I've been finding some prolems in solving exercise 3.3.7 of Vershynin's book "High dimensional probability".
Let $X\sim N(0,I_n)$ standard multivariate normal random vector on $\mathbb{R}^n$ and write it as: \begin{equation} X=\|X\|_2 \frac{X}{\|X\|_2} \end{equation}
prove that $r:=\|X\|_2$ and $\theta:=\frac{X}{\|X\|_2}$ are independent r.v.

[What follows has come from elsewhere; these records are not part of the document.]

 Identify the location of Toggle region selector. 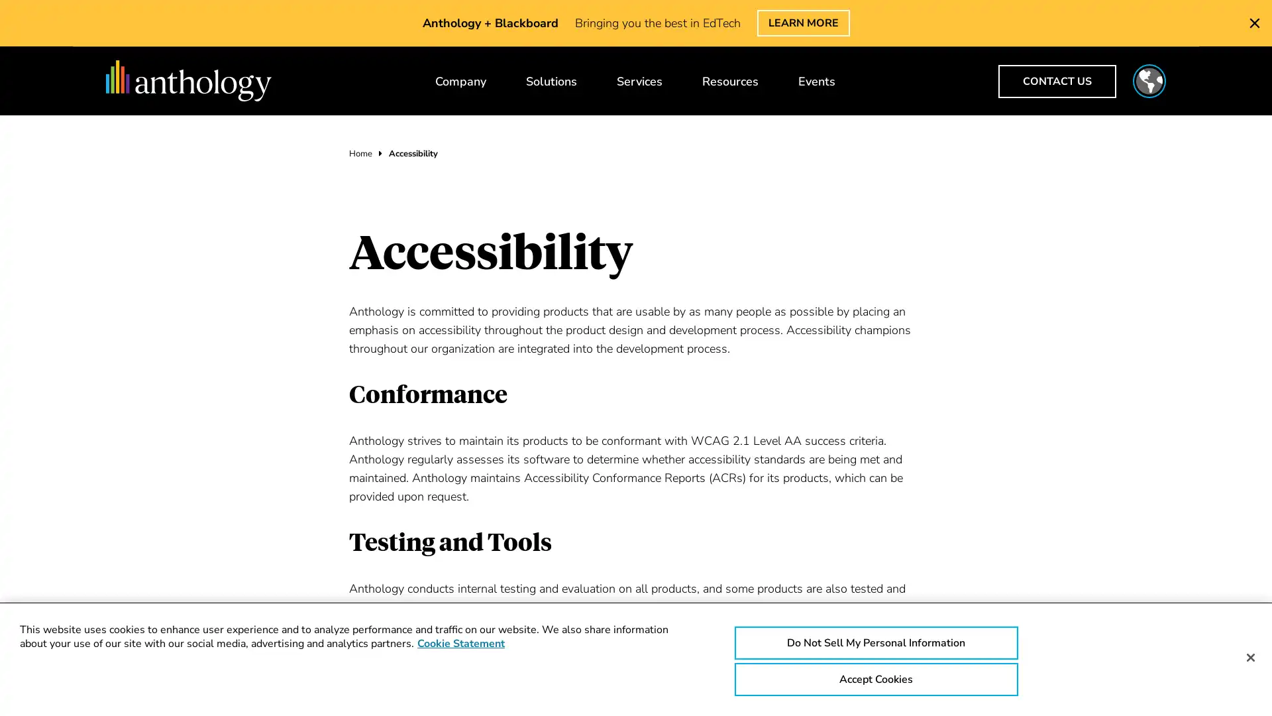
(1148, 81).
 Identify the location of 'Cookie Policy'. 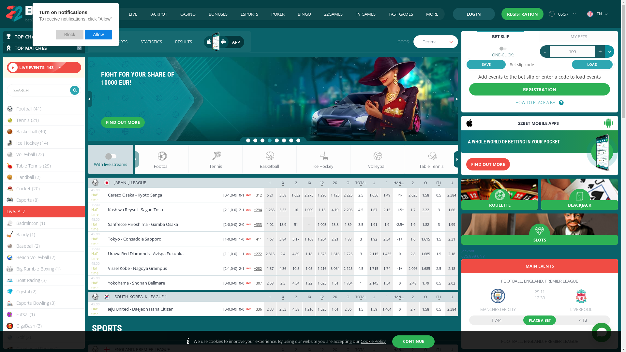
(360, 341).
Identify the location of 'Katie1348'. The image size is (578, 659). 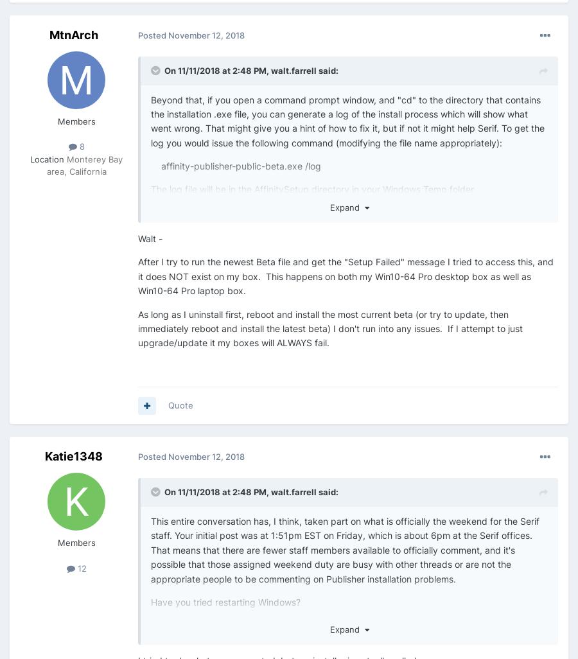
(44, 455).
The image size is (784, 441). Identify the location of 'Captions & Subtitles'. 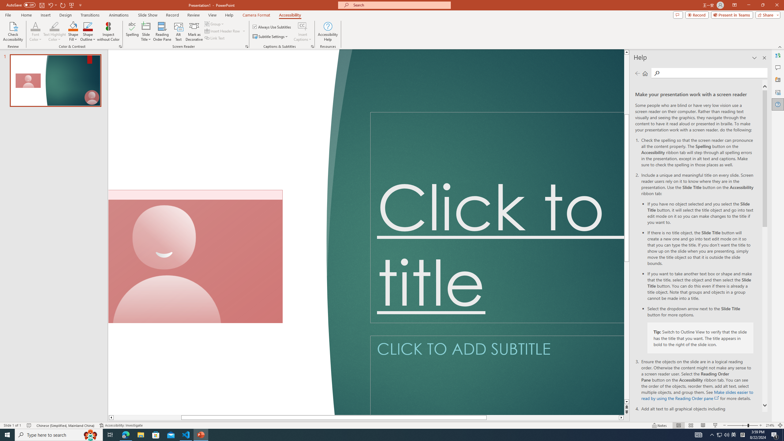
(312, 46).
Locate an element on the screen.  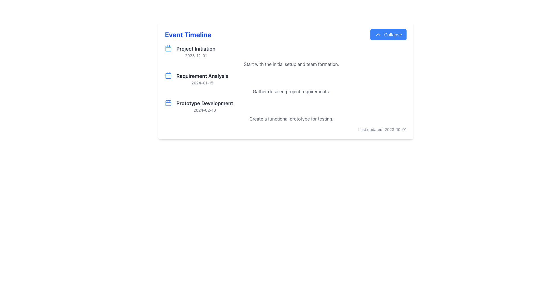
the date label indicating the specific associated date for the timeline entry labeled 'Requirement Analysis', which is centered below the heading 'Requirement Analysis' is located at coordinates (202, 83).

prove that $\sqrt{n}\theta\sim\text{Unif}(\sqrt{n}S^{n-1})$
MY ATTEMPT:
- The density of $X$ is: \begin{equation} f_X(x)=(2\pi)^{-n/2}\exp(-\frac{\|x\|_2^2}{2}) \end{equation} Then using a polar coordinate changes whe have that for $M$ measurable set on $R^N$: \begin{equation} \begin{split} P(X\in M)&=\int_M(2\pi)^{-n/2}\exp(-\frac{\|x\|_2^2}{2})dx\\ &=\int_A\int_Bf(r\theta)d\sigma(\theta)r^{n-1}dr\\ &=\dfrac{1}{(2\pi)^{n/2}}\int_A\exp(-\dfrac{r^2}{2})r^{n-1}\int_Bd\sigma(\theta)dr = P(r\in A,\theta\in B) \end{split} \end{equation} For some suitable $A\subset [0,\infty)$ and $B\subset S^{n-1}$ Now using the fact that $\int_{S^{n-1}}d\sigma(\theta)=\omega_{n-1}=\frac{2\pi^{n/2}}{\Gamma(n/2)}$ we can rewrite the previous as: \begin{equation} \begin{split} P(r\in A,\theta\in B)&=\frac{2^{1-n/2}}{\Gamma(n/2)\omega_{n-1}}\int_A\exp(-\dfrac{r^2}{2})r^{n-1}\int_Bd\sigma(\theta)dr\\ &=\frac{2^{1-n/2}}{\Gamma(n/2)}\int_A\exp(-\dfrac{r^2}{2})r^{n-1}dr\cdot\dfrac{1}{\omega_{n-1}}\int_Bd\sigma(\theta)\\ &=f(r)g(\theta) \end{split} \end{equation} So far if $A=[0,\infty)$ we have that: \begin{equation} \int_0^\infty\exp(-\dfrac{r^2}{2})r^{n-1}dr=\Gamma(n/2)2^{n/2-1} \end{equation} which implies: \begin{equation} P(r\in[0,\infty),\theta\in B)=P(\theta\in B)=\dfrac{1}{\omega_{n-1}}\int_Bd\sigma(\theta)=g(\theta) \end{equation} similarly for $B=S^{n-1}$ we have: \begin{equation} P(r\in A,\theta\in S^{n-1})=P(r\in A)=\frac{2^{1-n/2}}{\Gamma(n/2)}\int_A\exp(-\dfrac{r^2}{2})r^{n-1}dr \end{equation} Finally this proves that the two variables are independent and moreover looking at the density of $\theta$ written above we can conclude $\theta\sim Unif(S^{n-1})$
Your approach is correct. For $A\subseteq S^{d-1}$ and $B\subseteq [0,\infty)$ polar coordinates yield
$$P(Y\in A, Z\in B) = \frac{\omega_{d-1}}{(2\pi)^{d/2}}\int_B r^{d-1}e^{-\frac{r^2}{2}}\, dr \int_A d\theta,$$ where $\omega_{d-1}$ is the surface area of the unit sphere in $R^d$. Note that by "borrowing" an appropriate constant we can rewrite this as $$P(Y\in A, Z\in B) = f(A) g(B),$$ in a way that $f(S^{n-1})=1$. Therefore, by taking $A = S^{n-1}$ above we get $P(Z\in B) = g(B)$, hence $g([0,\infty)) = 1$ as well, so analogously we get that $P(Y\in A) = f(A)$. This proves the independence and the uniformity of the distribution of $Y$.